>> START Data for the task

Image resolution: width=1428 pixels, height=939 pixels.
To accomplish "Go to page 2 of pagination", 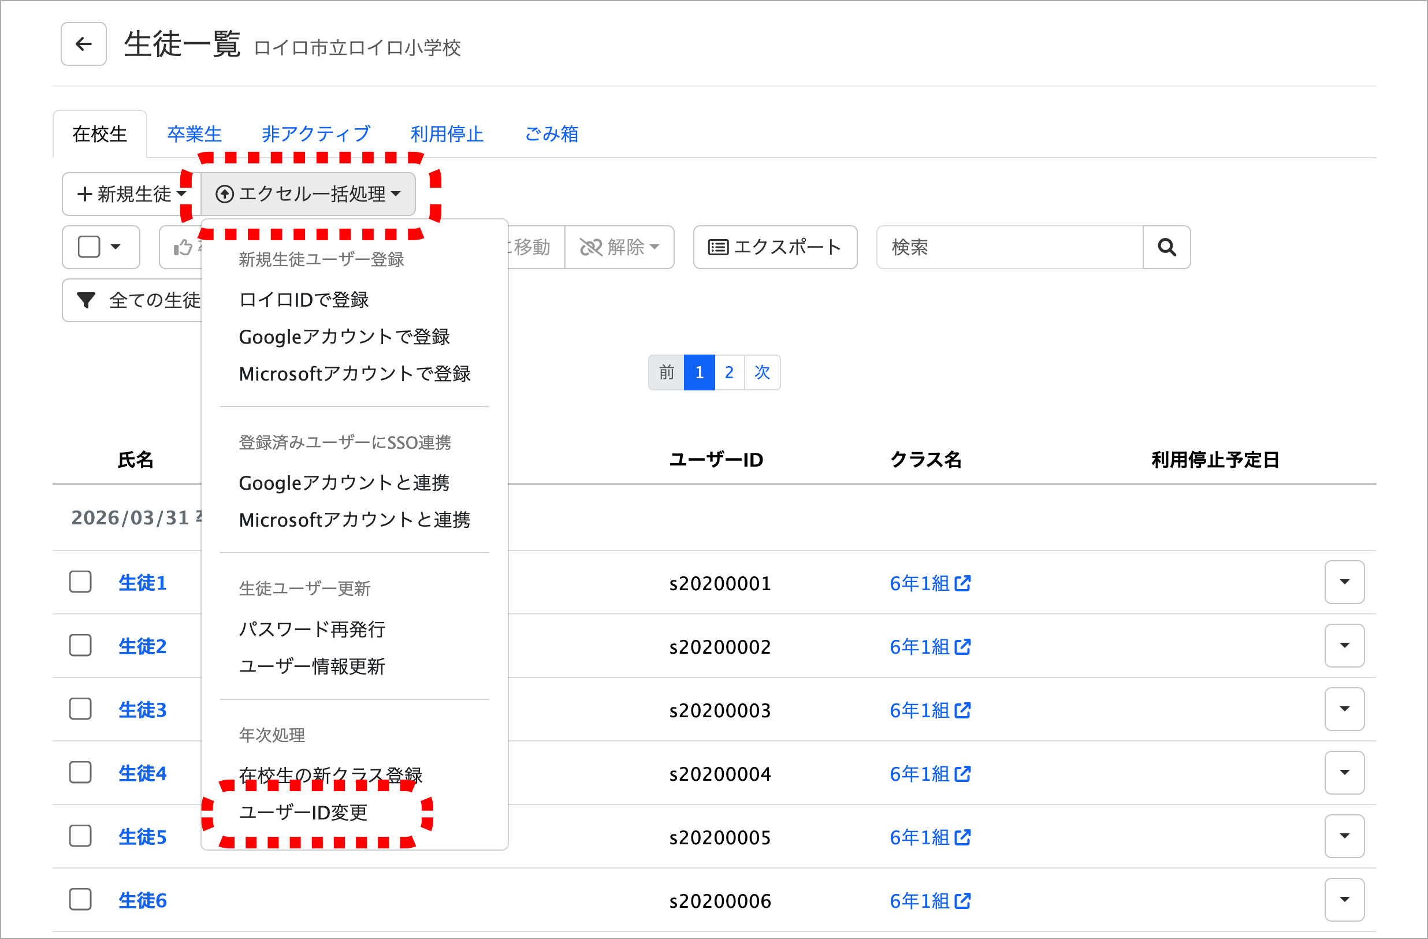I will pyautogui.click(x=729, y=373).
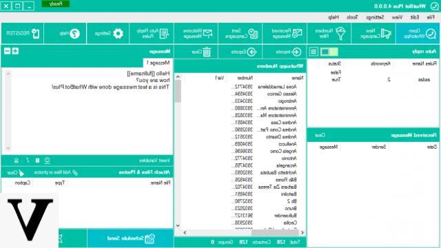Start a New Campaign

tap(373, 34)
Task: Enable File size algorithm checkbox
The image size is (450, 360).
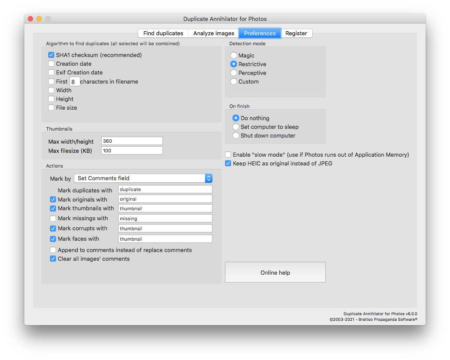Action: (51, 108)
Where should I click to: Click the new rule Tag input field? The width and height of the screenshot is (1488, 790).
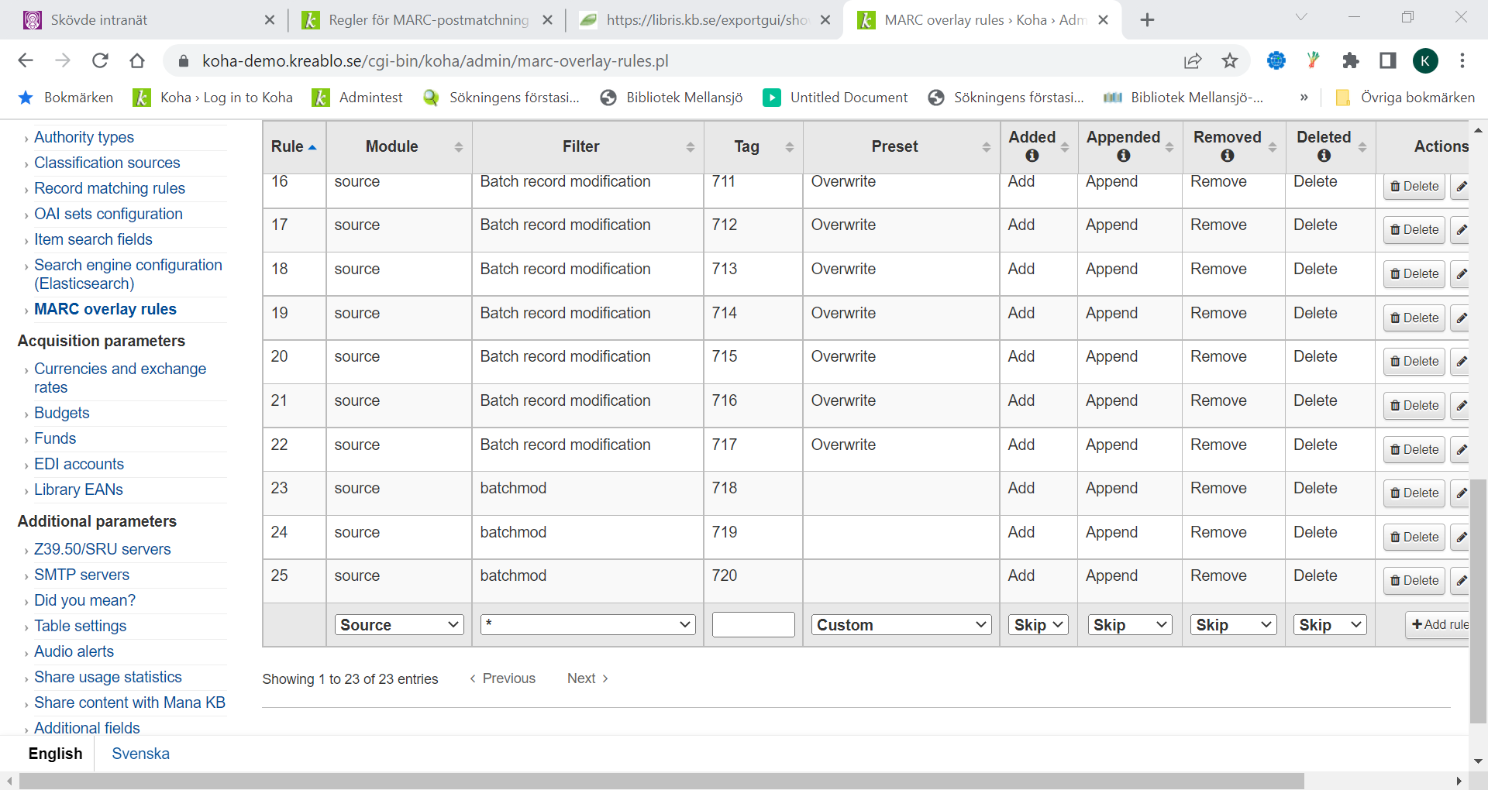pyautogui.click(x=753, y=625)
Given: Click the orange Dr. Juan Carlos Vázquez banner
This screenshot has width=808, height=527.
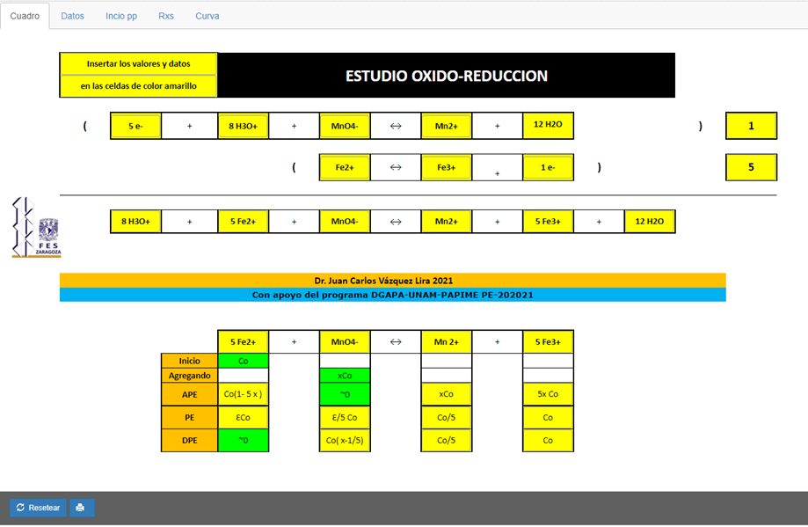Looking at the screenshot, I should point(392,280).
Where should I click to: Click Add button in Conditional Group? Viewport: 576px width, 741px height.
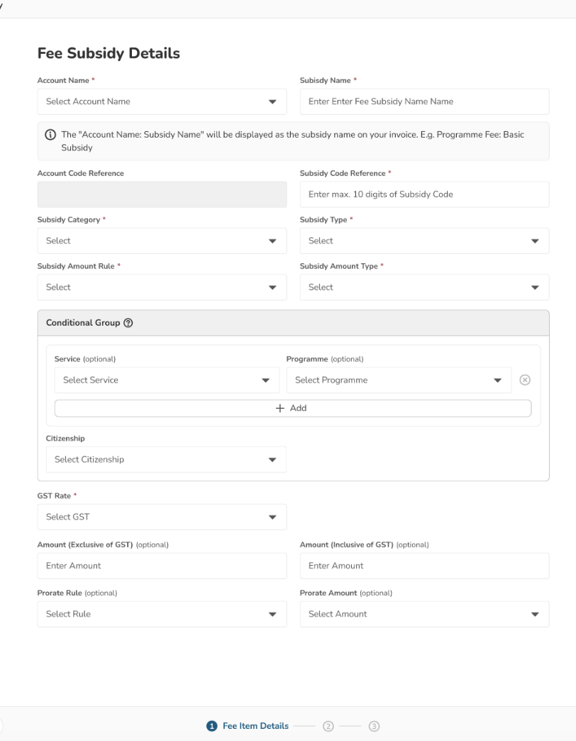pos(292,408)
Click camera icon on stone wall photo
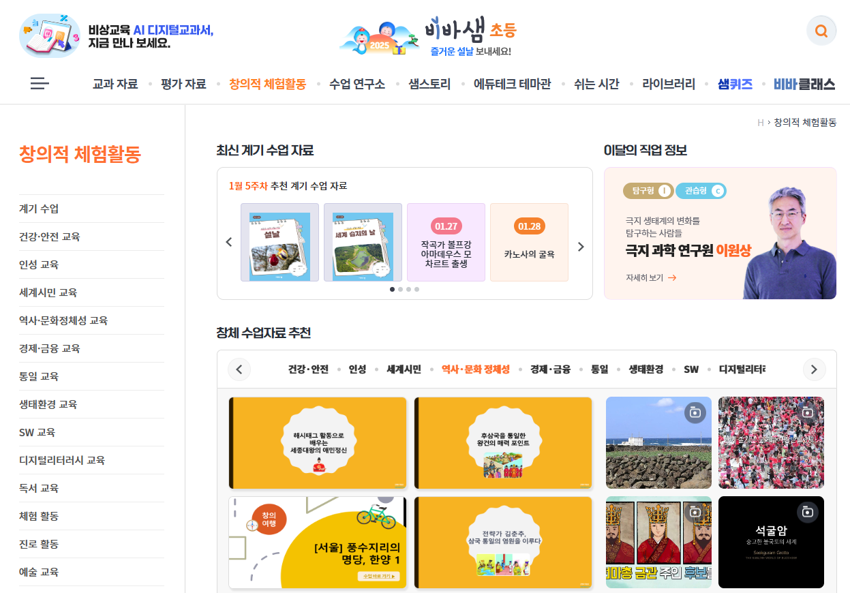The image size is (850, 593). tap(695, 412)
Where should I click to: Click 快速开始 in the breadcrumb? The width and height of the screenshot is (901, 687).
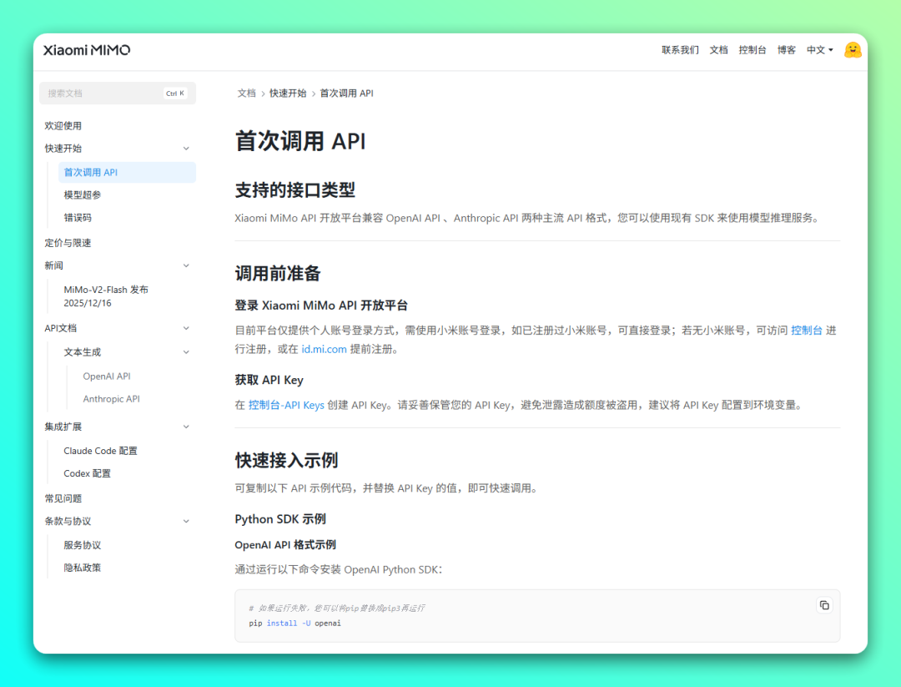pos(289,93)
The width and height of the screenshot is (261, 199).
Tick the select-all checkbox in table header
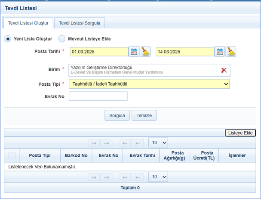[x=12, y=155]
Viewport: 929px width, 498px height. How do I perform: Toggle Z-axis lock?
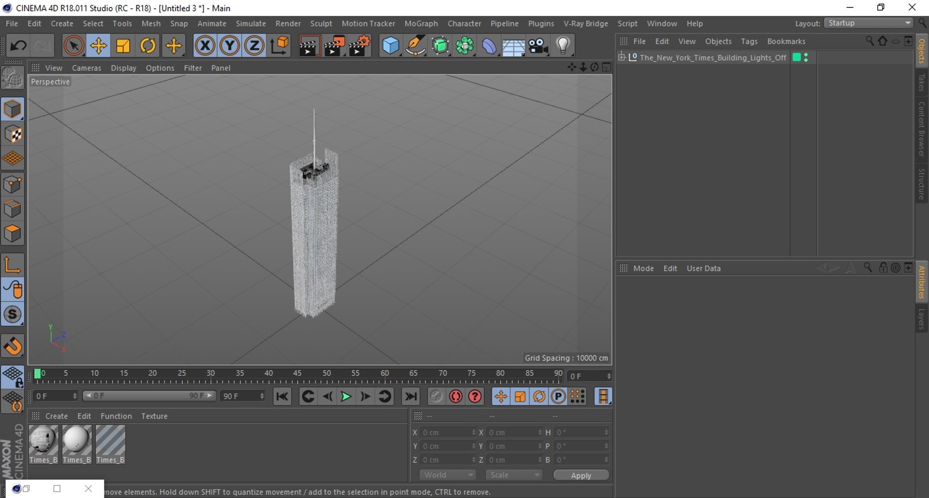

>> END Data for the task

__Task description__.
List the lines of the records as a numbered list. Start at the line containing "Where should I click to: Click the" and continue through the end of the records, skipping blank lines and leaving out the pictures.

__Task response__.
1. Where should I click to: Click the new rule Tag input field? The width and height of the screenshot is (1488, 790).
2. pyautogui.click(x=753, y=625)
3. Given: Click the orange Dr. Juan Carlos Vázquez banner
4. This screenshot has width=808, height=527.
5. Looking at the screenshot, I should point(392,280).
6. Where should I click to: Click Add button in Conditional Group? Viewport: 576px width, 741px height.
7. pos(292,408)
8. Click camera icon on stone wall photo
9. The image size is (850, 593). tap(695, 412)
10. Where should I click to: Click 快速开始 in the breadcrumb? The width and height of the screenshot is (901, 687).
11. pos(289,93)
12. The width and height of the screenshot is (261, 199).
13. Tick the select-all checkbox in table header
14. [x=12, y=155]
15. Viewport: 929px width, 498px height. How do I perform: Toggle Z-axis lock?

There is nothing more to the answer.